• LISTED RECORDS:
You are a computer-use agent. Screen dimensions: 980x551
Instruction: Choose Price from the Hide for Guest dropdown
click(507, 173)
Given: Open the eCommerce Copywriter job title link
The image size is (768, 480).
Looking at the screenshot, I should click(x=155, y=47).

--

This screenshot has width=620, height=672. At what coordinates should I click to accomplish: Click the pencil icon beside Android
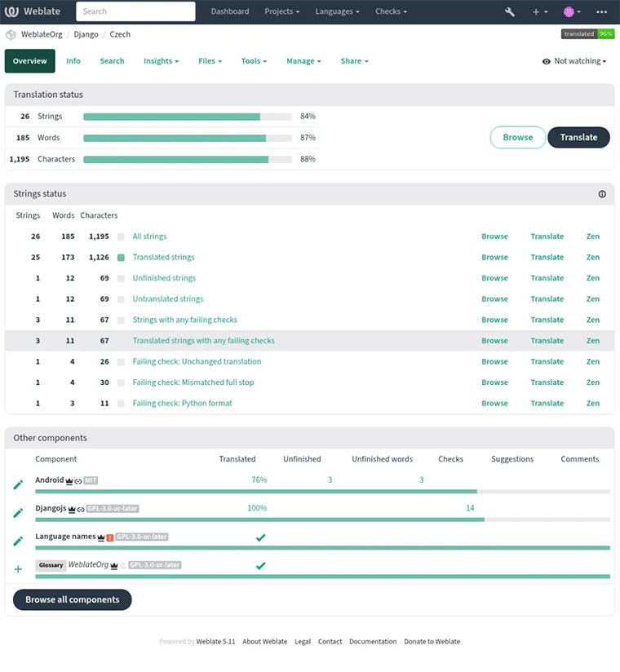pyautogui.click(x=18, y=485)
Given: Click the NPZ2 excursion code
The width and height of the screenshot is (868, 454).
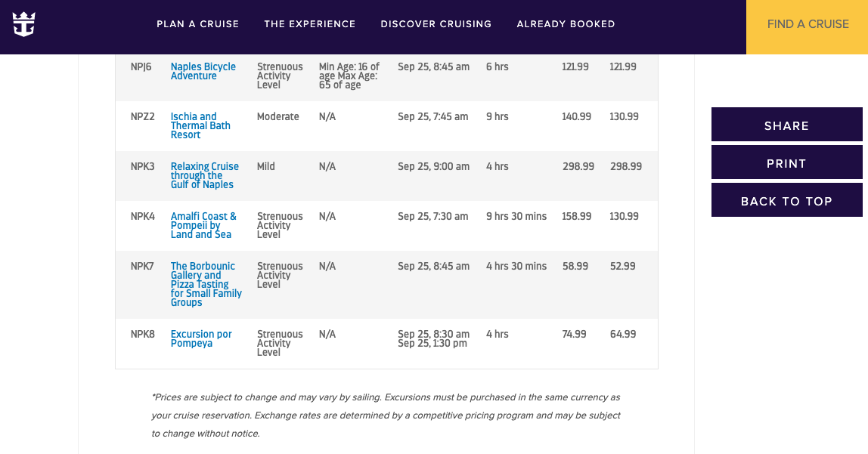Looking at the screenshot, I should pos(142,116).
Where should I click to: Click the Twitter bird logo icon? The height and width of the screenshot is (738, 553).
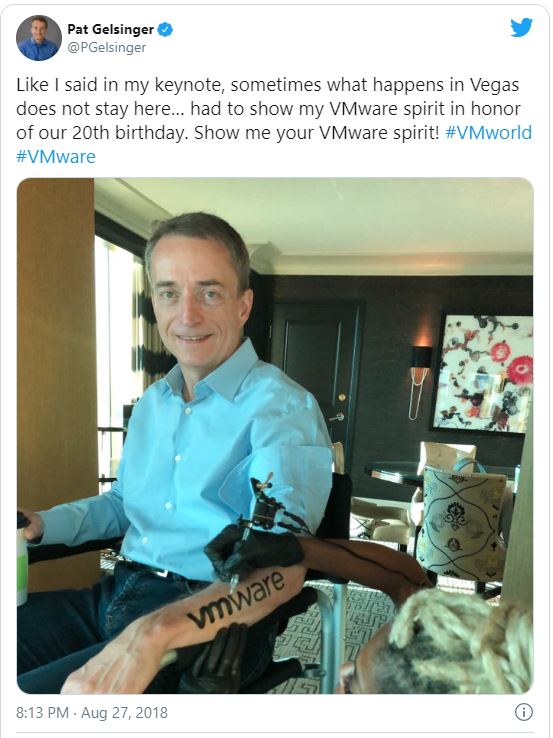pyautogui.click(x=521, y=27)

• WORK REQUIRED:
Please give the number of lines above in which the word "Given" appears, without any other text.

• RESPONSE TO THE EXERCISE:
2